Wladimir Putin verkauft weiter Öl. © IMAGO
Keine Freunde: US-Präsident Donald Trump und der Chef der US-Notenbank, Jerome Powell (re.) © Saul Loeb/AFP
Weite Strecken mit dem Zug
Berlin – Im internationalen Bahnverkehr sind die längeren Verbindungen einer Auswertung der Deutschen Bahn zufolge besonders beliebt. „Entgegen der verbreiteten Annahme, dass Reisende für weite Strecken die Bahn eher meiden, ist genau dort das Fahrgastwachstum am größten“, teilte ein Sprecher mit.
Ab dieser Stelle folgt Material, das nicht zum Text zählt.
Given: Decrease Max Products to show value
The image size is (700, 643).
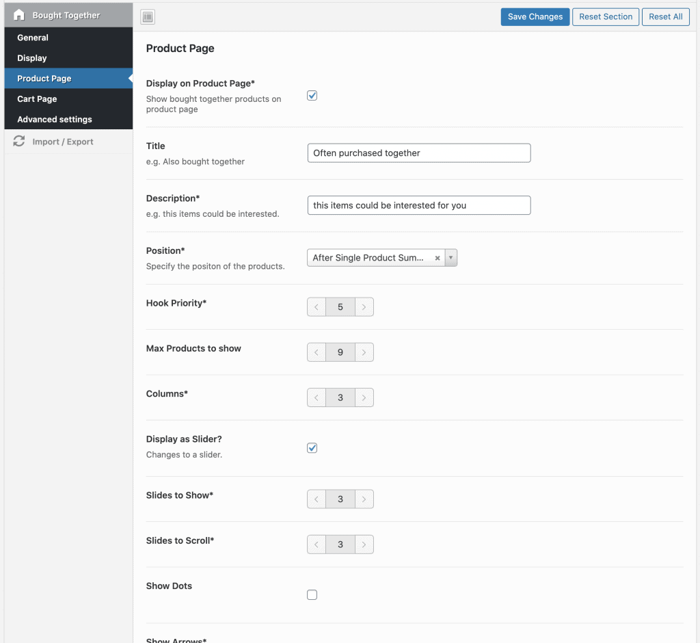Looking at the screenshot, I should point(317,352).

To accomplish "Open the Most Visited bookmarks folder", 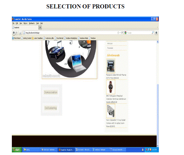I will [17, 38].
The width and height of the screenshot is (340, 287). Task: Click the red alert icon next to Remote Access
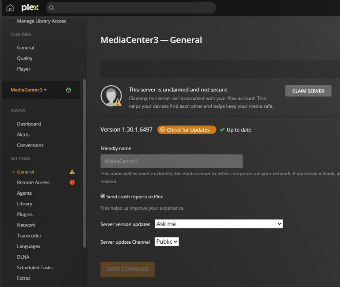point(72,182)
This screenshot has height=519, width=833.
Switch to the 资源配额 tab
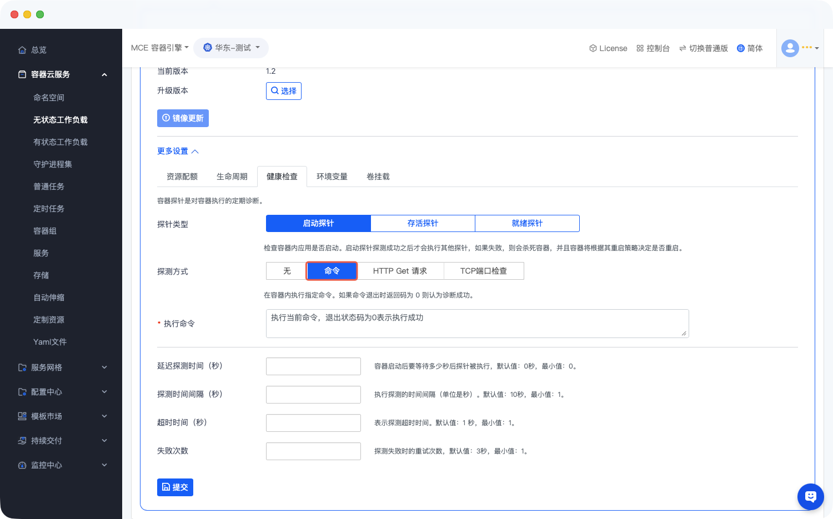pyautogui.click(x=182, y=177)
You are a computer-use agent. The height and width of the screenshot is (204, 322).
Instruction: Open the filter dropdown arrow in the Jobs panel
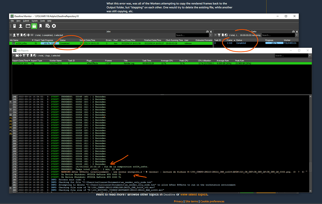pyautogui.click(x=11, y=35)
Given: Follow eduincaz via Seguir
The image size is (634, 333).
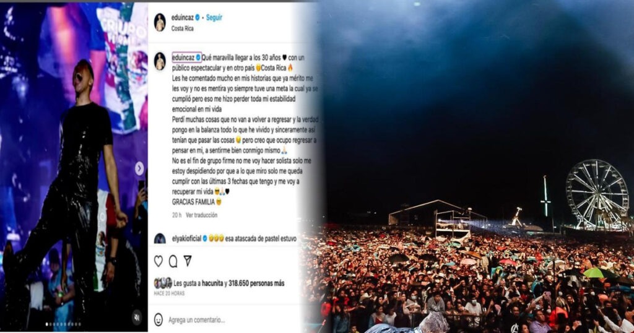Looking at the screenshot, I should tap(214, 17).
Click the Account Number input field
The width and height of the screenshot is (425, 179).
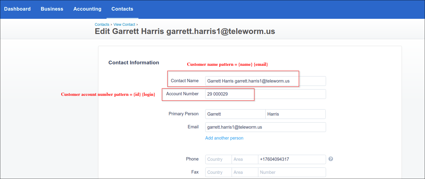coord(265,94)

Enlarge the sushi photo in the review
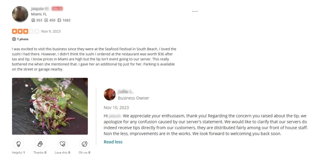50,106
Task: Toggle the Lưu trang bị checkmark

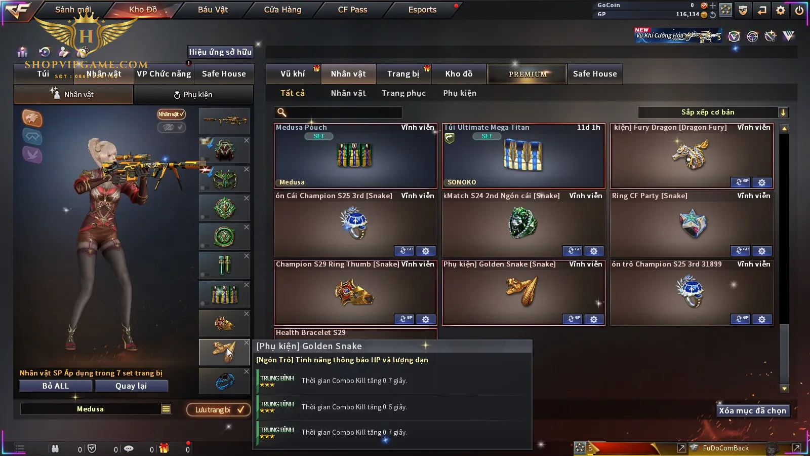Action: 240,409
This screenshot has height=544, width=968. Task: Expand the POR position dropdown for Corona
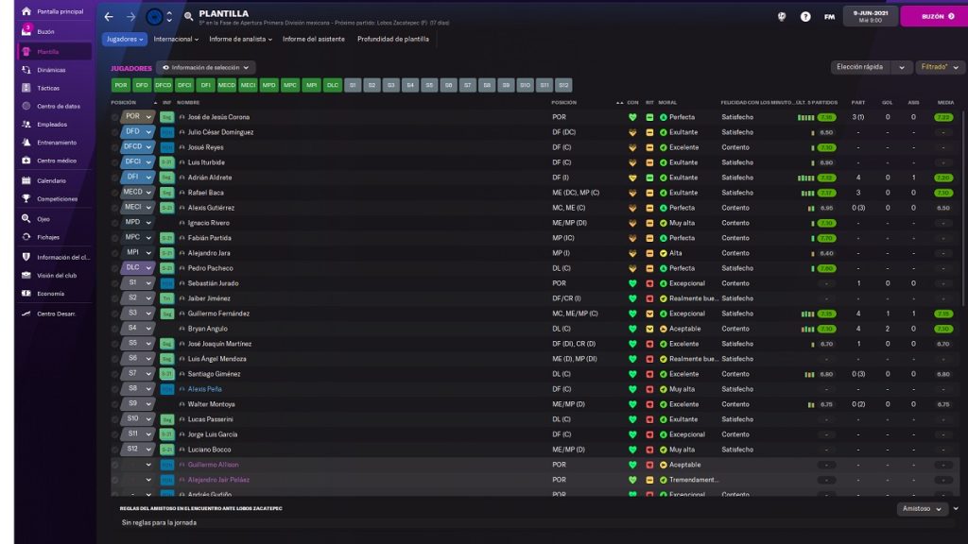click(x=147, y=117)
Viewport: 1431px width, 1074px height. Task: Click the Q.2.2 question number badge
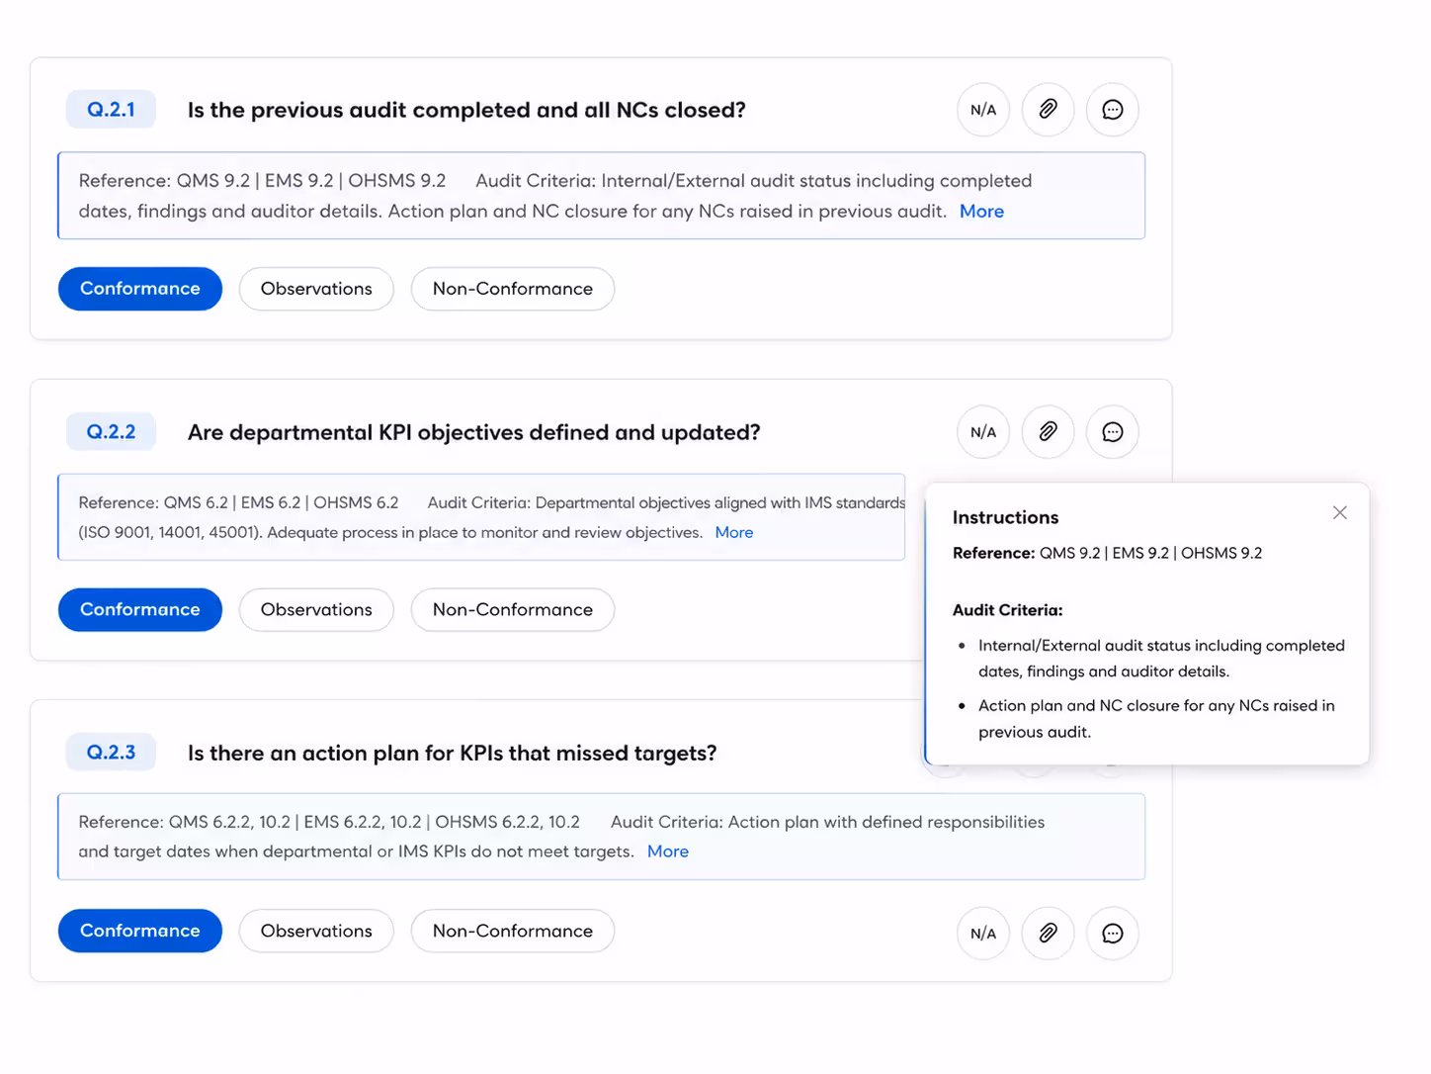click(111, 432)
Bei Reiseweiten ab vier Stunden betrug das Wachstum von 2023 auf 2024 fünf Prozent. Bei kürzeren Strecken seien es nur 1,5 Prozent gewesen. Spitzenreiter ist die Verbindung zwischen Berlin und Krakau (rund 7 Stunden) mit einem Plus von fast 30 Prozent, gefolgt von HamburgKopenhagen (4,45 Stunden) mit 19 Prozent.
Trump: Fed-Chef „Powell ein Hohlkopf“
Washington – US-Präsident Donald Trump hat Fed-Chef Jerome Powell erneut verbal attackiert und vage angedroht, mit nicht näher benannten Zwangsmaßnahmen Zinssenkungen erzwingen zu wollen. Powell sei ein „Hohlkopf“, sagte Trump bei einer Veranstaltung im Weißen Haus. Es sei in Ordnung, wenn Powell den Leitzins hoch halte oder erhöhe, wenn die Inflationsrate steigen würde. Aber das sei nicht der Fall und er müsse vielleicht „etwas erzwingen“, so Trump. Er ließ offen, was er genau damit meinte.
Beurkundungen künftig auch digital
Berlin – Notarielle Beurkundungen sollen künftig auch rein elektronisch ausgestellt werden können. Das Bundesjustizministerium stellte am Freitag einen entsprechenden Gesetzesentwurf vor. Die Beteiligten sollen die nötige Unterschrift per qualifizierter elektronischer Signatur oder alternativ mit einem elektronischen Hilfsmittel wie einem Unterschriftenpad leisten; der Notar oder die Notarin fügt anschließend ebenfalls eine elektronische Signatur hinzu.
Russland: Globaler Süden springt für Westen ein
Moskau – Ungeachtet der 17 Sanktionspakete der EU gegen Russland hat die Rohstoffgroßmacht nach einem Bericht des „Spiegel“ im vergangenen Jahr ihren Export um fast 20 Prozent gesteigert. Das Magazin berichtet unter Berufung auf eine Analyse des Instituts der deutschen Wirtschaft (IW) in Köln, dass die Kriegskasse von Kremlchef Wladimir Putin mit Exporterlösen im Jahr 2024 von rund 330 Milliarden US-Dollar „gut gefüllt“ bleibe. Russland hatte im Zuge der Sanktionen seinen Handel mit Ländern des Globalen Südens stark ausgebaut. Indien und China etwa sind wichtige Abnehmer von russischem Öl und Gas.